SUPPLIED PASSAGE:
Keeping focus despite the huge workload

Developing a drug molecule is a project that takes several years. Järvinen’s research group screened billions of molecules before finding the suitable one. This was followed by long cell culture characterisation of the best candidate, carried out in collaboration with two international laboratories. Finally, treatment trials were performed in an animal model of EB.

Photo: Jonne Renvall/Tampere University

“The methodology is so demanding that it cannot be done by just one research group alone. As it has taken ten years of rigorous work by many dedicated people, the focus stays firmly on reaching the goal,” Järvinen notes. The academic research phase is followed by the actual commercialisation process. Järvinen explains that pharmaceutical companies do not just come knocking at your door. Instead, one must be proactive and transfer from the academic world into the unfamiliar world of biotechnology.

“The commercialisation process comes on top of all other daily work. Managing different drug development budgets, drug testing, regulatory discussions and commercialisation plans easily also takes up holidays, weekends and nights, because the basic work still must be done as well,” Järvinen explains. The drug molecule has now been licensed to the Theravia/Norgine, and the FDA in the United States and EMA in Europe have granted it both orphan drug and paediatric orphan drug designations, enabling the fastest possible regulatory processes. Even so, it will still take years before the molecule can become a finished medicine on the market.

Joy of discovery cannot be bought

But how did an orthopaedist end up developing drug molecules? The story begins more than twenty years ago.

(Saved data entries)
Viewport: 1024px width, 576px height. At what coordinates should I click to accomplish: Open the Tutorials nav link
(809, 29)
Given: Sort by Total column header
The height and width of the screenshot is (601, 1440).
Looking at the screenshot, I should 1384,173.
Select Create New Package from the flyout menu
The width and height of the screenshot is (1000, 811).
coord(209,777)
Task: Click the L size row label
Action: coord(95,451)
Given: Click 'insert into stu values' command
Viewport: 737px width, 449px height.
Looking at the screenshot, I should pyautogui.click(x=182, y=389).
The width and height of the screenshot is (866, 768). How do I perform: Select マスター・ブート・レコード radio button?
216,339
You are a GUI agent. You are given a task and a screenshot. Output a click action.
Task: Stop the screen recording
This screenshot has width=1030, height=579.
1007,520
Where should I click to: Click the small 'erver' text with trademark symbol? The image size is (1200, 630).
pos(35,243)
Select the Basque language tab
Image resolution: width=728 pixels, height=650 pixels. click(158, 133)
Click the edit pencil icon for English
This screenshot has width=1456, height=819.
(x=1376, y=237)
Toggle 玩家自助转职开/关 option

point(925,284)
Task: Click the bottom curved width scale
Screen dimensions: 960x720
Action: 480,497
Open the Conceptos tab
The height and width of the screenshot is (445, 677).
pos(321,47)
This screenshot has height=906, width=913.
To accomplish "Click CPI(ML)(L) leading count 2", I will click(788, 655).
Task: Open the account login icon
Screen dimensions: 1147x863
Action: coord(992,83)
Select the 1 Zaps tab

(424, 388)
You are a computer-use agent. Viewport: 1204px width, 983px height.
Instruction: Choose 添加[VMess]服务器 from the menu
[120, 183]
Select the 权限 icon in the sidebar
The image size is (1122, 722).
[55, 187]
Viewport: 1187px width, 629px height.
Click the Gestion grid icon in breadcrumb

WHAT IS EXPECTED:
Answer these questions using the drug development passage above.
1. With how many international laboratories was the cell culture characterization carried out?
2. To which company has the drug molecule been licensed?
3. How many years ago does the story of the orthopaedist developing drug molecules begin?

EXPECTED ANSWER:
1. Two.
2. Theravia/Norgine.
3. More than twenty years ago.